> **EXERCISE**:
Please repeat the material below word for word, leaving out the pictures.

========

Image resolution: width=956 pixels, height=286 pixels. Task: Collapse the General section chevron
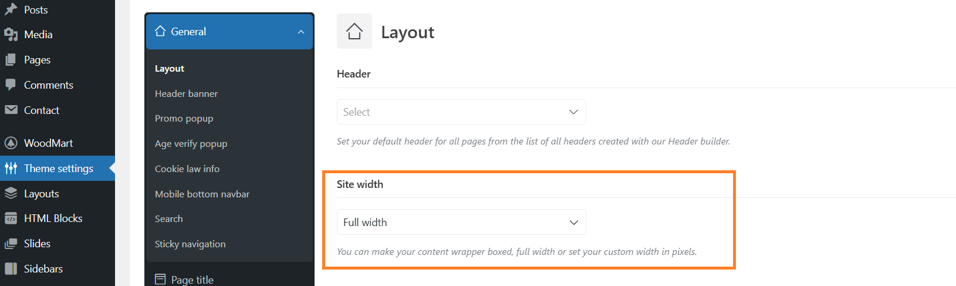tap(301, 32)
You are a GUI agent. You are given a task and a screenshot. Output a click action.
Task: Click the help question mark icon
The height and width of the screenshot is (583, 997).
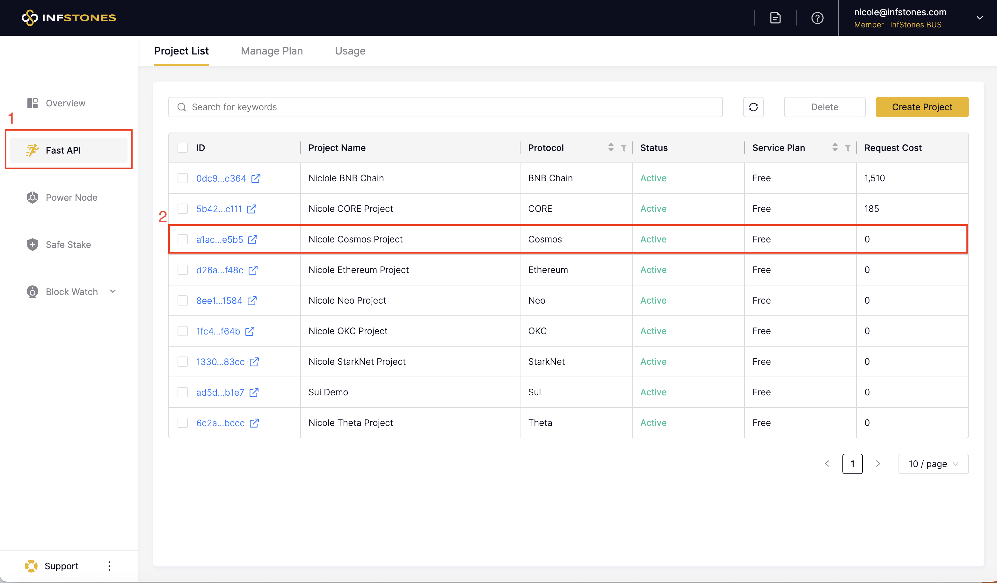tap(817, 18)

========

> **THE ANSWER**:
Image resolution: width=956 pixels, height=286 pixels. Task: Collapse the General section chevron
tap(301, 32)
You are a GUI agent. You are given a task and a screenshot. Output a click action.
Task: Click the help question mark icon
The height and width of the screenshot is (583, 997).
tap(817, 18)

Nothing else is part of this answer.